Saved entries:

BEGIN

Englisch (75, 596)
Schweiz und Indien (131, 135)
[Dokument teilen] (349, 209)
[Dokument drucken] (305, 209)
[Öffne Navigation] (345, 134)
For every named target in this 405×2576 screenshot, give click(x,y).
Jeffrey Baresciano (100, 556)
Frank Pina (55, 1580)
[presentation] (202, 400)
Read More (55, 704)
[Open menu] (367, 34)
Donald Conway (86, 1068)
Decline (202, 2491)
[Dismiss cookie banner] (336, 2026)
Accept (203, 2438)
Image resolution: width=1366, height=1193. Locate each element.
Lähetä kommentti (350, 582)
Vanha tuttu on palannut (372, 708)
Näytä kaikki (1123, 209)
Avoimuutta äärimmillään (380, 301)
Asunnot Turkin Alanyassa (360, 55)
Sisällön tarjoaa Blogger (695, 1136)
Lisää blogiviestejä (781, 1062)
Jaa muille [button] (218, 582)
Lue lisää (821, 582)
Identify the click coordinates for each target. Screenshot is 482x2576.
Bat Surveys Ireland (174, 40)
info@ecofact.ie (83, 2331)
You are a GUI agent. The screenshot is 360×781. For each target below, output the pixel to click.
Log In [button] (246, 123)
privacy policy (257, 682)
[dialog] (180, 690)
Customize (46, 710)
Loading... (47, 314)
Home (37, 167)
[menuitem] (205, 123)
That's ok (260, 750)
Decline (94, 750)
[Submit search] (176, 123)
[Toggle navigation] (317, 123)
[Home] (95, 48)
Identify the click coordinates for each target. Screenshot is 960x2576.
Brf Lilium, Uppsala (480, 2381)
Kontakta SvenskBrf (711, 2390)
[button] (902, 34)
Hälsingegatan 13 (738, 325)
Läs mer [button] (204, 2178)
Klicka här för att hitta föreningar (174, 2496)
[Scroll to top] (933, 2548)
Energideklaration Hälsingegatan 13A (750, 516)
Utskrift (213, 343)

END

What is expected:
A verbatim reproduction of all the records above is the expected answer.

Your solution:
Englisch (75, 596)
Schweiz und Indien (131, 135)
[Dokument teilen] (349, 209)
[Dokument drucken] (305, 209)
[Öffne Navigation] (345, 134)
For every named target in this 405×2576 screenshot, give click(x,y).
Jeffrey Baresciano (100, 556)
Frank Pina (55, 1580)
[presentation] (202, 400)
Read More (55, 704)
[Open menu] (367, 34)
Donald Conway (86, 1068)
Decline (202, 2491)
[Dismiss cookie banner] (336, 2026)
Accept (203, 2438)
Image resolution: width=1366, height=1193. Locate each element.
Lähetä kommentti (350, 582)
Vanha tuttu on palannut (372, 708)
Näytä kaikki (1123, 209)
Avoimuutta äärimmillään (380, 301)
Asunnot Turkin Alanyassa (360, 55)
Sisällön tarjoaa Blogger (695, 1136)
Lisää blogiviestejä (781, 1062)
Jaa muille [button] (218, 582)
Lue lisää (821, 582)
Identify the click coordinates for each target. Screenshot is 482x2576.
Bat Surveys Ireland (174, 40)
info@ecofact.ie (83, 2331)
You are a GUI agent. The screenshot is 360×781. For each target below, output the pixel to click.
Log In [button] (246, 123)
privacy policy (257, 682)
[dialog] (180, 690)
Customize (46, 710)
Loading... (47, 314)
Home (37, 167)
[menuitem] (205, 123)
That's ok (260, 750)
Decline (94, 750)
[Submit search] (176, 123)
[Toggle navigation] (317, 123)
[Home] (95, 48)
Identify the click coordinates for each target. Screenshot is 960x2576.
Brf Lilium, Uppsala (480, 2381)
Kontakta SvenskBrf (711, 2390)
[button] (902, 34)
Hälsingegatan 13 (738, 325)
Läs mer [button] (204, 2178)
Klicka här för att hitta föreningar (174, 2496)
[Scroll to top] (933, 2548)
Energideklaration Hälsingegatan 13A (750, 516)
Utskrift (213, 343)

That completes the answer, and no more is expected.